Simulated Galactic Cosmic Radiation Exposure-Induced Mammary Tumorigenesis in Apc^Min/+ Mice Coincides with Activation of ERα-ERRα-SPP1 Signaling Axis

by Kamendra Kumar, Jerry Angdisen, Jinwenrui Ma, Kamal Datta, Albert J. Fornace, Jr. and Shubhankar Suman

Cancers 2024, 16(23), 3954; https://doi.org/10.3390/cancers16233954 - 26 Nov 2024

Viewed by 145

Abstract

Background: Exposure to galactic cosmic radiation (GCR) is a breast cancer risk factor for female astronauts on deep-space missions. However, the specific signaling mechanisms driving GCR-induced breast cancer have not yet been determined.

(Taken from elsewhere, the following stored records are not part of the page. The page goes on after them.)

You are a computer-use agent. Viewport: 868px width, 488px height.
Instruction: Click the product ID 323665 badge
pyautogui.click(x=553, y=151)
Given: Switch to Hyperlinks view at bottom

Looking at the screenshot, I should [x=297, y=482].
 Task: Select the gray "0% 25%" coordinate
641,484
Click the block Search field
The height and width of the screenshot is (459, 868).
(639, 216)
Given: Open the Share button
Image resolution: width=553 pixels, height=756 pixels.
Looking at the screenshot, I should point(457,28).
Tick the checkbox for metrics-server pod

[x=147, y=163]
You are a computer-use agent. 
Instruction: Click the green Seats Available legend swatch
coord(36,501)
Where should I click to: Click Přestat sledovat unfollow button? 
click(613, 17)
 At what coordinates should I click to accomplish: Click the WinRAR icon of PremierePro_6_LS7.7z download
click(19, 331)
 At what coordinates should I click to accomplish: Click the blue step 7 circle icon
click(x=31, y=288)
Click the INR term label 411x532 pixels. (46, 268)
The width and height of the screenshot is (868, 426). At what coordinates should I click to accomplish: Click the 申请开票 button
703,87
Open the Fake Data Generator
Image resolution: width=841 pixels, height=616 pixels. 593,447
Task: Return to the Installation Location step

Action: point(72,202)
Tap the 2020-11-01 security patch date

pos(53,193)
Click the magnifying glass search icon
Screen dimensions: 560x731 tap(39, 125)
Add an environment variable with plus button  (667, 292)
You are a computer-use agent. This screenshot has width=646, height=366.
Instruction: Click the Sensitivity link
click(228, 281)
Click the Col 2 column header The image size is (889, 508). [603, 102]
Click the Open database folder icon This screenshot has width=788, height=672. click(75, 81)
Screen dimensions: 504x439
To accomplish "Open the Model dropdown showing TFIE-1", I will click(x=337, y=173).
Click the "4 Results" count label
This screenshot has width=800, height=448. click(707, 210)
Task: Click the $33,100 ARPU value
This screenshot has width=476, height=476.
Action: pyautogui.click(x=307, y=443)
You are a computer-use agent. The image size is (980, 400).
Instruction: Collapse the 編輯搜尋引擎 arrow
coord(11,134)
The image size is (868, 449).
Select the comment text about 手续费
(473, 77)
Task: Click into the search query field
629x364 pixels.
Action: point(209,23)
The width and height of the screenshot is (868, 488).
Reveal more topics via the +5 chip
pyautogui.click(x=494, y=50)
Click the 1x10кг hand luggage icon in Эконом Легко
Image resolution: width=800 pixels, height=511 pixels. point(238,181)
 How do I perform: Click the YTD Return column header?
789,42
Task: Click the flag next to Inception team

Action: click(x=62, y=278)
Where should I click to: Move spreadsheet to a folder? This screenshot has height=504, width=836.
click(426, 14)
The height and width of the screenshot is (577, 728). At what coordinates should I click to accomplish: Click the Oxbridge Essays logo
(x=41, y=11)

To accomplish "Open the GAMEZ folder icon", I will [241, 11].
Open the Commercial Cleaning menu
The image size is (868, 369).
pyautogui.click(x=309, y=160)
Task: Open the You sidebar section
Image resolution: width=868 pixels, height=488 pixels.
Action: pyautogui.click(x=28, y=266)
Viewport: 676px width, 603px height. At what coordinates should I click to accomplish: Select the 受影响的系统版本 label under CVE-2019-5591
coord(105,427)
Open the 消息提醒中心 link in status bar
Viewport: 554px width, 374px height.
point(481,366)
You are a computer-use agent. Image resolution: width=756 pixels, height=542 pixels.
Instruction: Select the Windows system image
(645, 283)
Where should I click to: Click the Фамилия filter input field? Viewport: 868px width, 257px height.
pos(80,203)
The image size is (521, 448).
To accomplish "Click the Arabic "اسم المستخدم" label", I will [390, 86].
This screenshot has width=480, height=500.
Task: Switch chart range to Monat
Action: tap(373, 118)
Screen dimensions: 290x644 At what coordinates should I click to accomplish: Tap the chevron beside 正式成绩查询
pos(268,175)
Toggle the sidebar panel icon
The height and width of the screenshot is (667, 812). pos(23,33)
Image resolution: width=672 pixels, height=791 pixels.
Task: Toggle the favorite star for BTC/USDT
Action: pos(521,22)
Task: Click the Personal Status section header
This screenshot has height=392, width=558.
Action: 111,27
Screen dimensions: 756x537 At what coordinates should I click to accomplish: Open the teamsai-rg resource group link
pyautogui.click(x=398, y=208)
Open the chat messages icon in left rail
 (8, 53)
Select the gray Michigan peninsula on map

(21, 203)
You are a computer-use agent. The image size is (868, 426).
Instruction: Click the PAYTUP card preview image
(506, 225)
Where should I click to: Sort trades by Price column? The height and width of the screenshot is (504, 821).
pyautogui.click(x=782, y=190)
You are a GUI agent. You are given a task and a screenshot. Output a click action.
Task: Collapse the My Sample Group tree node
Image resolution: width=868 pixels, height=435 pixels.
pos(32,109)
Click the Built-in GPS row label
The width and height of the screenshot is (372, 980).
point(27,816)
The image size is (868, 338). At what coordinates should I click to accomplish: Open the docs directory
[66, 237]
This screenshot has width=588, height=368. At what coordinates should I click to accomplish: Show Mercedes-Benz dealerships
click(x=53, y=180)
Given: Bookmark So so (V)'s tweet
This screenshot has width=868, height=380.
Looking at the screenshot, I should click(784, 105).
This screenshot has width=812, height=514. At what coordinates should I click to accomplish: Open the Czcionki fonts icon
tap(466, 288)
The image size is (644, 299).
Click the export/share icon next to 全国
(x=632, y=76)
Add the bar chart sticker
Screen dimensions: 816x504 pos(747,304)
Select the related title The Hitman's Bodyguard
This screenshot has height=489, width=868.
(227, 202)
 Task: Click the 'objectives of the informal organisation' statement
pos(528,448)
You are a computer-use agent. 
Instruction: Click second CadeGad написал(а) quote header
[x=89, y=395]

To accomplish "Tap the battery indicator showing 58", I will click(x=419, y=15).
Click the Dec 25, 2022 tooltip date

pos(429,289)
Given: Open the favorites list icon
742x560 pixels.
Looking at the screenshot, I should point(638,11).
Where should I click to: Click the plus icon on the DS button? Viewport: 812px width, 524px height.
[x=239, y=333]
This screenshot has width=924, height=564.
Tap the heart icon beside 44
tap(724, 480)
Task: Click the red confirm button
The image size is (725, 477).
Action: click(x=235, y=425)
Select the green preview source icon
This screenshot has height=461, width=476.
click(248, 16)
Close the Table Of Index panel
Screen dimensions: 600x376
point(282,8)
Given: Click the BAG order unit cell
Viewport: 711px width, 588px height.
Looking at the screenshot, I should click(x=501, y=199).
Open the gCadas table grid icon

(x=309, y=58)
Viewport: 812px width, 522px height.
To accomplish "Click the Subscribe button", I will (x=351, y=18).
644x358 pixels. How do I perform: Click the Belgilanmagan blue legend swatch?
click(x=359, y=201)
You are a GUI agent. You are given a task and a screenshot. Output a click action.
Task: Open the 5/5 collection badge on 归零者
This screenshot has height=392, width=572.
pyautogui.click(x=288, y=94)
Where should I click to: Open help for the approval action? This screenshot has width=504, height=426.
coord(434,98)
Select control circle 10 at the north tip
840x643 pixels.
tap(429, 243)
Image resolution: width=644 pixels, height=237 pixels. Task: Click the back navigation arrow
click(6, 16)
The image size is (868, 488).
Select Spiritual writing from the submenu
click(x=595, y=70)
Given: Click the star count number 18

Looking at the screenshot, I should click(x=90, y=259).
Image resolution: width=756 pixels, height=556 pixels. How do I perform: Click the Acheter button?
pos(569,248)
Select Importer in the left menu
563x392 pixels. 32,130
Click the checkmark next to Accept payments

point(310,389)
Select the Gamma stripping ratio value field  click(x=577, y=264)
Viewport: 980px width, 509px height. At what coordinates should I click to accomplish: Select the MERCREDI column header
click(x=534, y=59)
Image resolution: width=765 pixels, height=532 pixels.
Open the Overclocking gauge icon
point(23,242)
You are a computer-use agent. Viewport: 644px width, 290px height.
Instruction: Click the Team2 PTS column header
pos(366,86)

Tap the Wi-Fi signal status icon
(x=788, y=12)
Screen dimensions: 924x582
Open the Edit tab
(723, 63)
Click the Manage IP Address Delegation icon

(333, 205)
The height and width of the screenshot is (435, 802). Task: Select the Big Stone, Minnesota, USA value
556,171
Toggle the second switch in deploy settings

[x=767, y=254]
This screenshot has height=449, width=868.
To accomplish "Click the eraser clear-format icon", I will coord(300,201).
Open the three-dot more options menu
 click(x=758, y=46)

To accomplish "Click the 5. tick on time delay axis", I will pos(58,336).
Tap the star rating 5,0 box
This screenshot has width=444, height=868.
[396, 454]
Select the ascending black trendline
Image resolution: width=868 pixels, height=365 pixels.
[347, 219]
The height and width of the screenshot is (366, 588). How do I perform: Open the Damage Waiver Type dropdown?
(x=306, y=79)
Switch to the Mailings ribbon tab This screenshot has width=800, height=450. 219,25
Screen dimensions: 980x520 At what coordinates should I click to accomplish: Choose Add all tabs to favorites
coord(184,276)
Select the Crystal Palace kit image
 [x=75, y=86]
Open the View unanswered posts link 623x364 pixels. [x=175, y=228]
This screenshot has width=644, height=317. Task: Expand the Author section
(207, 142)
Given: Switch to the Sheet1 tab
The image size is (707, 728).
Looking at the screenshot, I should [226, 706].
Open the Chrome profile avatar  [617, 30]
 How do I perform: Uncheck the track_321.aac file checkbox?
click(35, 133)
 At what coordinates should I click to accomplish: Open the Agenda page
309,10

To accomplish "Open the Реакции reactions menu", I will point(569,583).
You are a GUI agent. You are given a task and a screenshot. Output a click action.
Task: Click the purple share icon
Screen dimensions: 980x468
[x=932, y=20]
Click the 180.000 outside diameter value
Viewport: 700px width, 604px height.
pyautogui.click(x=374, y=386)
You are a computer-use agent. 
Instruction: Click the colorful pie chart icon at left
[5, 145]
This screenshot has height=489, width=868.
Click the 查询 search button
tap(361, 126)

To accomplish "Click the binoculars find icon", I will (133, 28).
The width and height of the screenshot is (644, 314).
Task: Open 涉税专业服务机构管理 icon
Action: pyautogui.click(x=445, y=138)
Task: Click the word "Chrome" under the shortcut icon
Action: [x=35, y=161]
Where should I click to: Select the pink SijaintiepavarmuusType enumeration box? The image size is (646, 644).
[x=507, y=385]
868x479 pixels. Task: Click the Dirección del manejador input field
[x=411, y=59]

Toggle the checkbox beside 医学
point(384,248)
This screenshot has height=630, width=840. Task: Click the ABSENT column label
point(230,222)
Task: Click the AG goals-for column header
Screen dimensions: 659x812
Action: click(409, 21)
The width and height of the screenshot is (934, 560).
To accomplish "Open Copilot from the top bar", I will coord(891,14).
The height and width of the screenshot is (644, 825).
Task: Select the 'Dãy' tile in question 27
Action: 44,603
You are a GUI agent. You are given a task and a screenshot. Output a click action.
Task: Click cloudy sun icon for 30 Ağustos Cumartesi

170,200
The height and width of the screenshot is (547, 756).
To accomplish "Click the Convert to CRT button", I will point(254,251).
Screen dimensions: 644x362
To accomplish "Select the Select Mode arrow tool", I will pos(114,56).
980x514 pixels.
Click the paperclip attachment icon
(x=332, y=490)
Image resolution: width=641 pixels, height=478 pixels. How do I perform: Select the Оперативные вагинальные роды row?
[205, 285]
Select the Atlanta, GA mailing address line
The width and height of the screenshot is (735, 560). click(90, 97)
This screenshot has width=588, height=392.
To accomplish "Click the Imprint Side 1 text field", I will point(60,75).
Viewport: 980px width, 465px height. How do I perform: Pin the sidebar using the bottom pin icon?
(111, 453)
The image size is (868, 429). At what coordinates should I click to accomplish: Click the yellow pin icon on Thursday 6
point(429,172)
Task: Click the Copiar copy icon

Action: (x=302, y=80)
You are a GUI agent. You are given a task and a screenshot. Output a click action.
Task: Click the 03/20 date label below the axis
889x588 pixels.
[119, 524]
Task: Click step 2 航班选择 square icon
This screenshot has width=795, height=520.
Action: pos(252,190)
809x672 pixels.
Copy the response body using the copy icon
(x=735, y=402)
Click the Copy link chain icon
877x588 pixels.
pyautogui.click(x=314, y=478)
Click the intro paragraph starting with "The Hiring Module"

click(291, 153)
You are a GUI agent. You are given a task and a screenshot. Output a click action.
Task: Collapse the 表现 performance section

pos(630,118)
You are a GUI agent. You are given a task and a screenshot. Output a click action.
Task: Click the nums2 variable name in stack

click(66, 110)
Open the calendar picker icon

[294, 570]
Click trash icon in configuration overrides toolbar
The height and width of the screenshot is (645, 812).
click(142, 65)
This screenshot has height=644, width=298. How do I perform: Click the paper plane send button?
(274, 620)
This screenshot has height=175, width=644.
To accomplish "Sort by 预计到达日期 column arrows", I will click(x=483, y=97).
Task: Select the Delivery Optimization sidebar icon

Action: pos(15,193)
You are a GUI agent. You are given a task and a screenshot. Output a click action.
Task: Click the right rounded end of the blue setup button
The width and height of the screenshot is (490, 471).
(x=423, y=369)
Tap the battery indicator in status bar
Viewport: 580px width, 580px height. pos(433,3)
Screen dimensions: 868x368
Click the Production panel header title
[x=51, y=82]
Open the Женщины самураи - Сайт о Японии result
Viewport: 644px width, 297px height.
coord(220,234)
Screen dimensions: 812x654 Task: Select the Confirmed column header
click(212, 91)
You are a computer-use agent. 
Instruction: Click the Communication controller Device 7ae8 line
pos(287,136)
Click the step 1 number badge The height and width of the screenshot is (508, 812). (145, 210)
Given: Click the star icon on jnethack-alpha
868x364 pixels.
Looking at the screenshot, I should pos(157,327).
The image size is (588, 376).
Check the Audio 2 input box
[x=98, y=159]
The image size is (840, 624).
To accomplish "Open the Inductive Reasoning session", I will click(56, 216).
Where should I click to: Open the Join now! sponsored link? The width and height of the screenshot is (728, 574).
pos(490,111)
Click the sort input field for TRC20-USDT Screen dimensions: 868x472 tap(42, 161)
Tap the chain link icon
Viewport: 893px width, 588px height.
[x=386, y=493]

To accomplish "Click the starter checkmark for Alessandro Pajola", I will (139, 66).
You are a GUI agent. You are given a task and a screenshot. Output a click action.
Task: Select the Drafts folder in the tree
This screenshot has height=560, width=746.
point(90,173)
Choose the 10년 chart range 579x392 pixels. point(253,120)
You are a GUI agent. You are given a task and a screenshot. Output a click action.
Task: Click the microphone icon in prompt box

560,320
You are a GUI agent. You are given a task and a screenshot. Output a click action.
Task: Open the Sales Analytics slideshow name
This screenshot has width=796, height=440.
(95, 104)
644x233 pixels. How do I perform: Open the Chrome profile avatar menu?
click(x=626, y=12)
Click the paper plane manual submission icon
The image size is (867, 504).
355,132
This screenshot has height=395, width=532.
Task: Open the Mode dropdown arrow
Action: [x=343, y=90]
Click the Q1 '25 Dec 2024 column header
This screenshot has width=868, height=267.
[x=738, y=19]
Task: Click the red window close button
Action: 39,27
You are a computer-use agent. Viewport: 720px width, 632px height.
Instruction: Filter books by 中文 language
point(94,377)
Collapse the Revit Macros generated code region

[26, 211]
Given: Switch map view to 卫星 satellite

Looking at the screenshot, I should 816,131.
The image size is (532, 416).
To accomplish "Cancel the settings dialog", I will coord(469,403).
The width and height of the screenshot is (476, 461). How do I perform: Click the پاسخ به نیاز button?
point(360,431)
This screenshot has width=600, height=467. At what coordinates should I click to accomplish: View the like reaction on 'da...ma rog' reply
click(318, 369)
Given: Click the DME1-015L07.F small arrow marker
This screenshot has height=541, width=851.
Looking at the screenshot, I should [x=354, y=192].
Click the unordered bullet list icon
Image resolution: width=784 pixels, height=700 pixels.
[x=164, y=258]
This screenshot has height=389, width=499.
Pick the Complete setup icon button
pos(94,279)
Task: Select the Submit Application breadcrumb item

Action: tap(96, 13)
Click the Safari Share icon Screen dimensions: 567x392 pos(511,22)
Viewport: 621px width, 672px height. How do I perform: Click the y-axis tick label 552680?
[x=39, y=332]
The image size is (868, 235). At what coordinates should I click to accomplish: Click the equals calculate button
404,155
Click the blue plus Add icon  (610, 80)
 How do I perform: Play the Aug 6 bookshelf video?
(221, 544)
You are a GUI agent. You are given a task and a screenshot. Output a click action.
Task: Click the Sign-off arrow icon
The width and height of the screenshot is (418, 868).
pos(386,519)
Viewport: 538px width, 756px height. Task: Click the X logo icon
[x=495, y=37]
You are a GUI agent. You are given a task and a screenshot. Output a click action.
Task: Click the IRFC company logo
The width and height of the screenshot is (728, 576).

Methods: This study aimed to investigate the role of the estrogen-induced ERα-ERRα-SPP1 signaling axis in relation to mammary tumorigenesis in female Apc^Min/+ mice exposed to simulated GCR (GCRsim) at 100–110 days post-exposure. Results: In GCRsim-exposed mice, we observed marked elevations in serum estradiol, increased ductal overgrowth, ERα activation, and upregulation of ERα target genes with pro-tumorigenic functions in mammary tissues that was coupled with a higher mammary tumorigenesis, relative to control. Additionally, the ERα target gene Esrra, which encodes ERRα, was also upregulated along with its oncogenic target gene Spp1, indicating the activation of the ERα-ERRα-SPP1 axis in mouse mammary tissues after GCRsim exposure. Using a human tissue microarray and human breast cancer gene expression analysis, we also highlighted the conserved nature of the ERα-ERRα-SPP1 signaling in human breast cancer development. Conclusions: We identified the ERα-ERRα-SPP1 signaling axis as a potential key mediator in GCR-induced breast cancer with conserved activation in human breast cancer. These findings suggest that targeting this pathway could serve as a potential target for therapeutic intervention to safeguard female astronauts during and after a prolonged outer space mission. Full article

(This article belongs to the Special Issue Radiation Exposure, Inflammation and Cancers)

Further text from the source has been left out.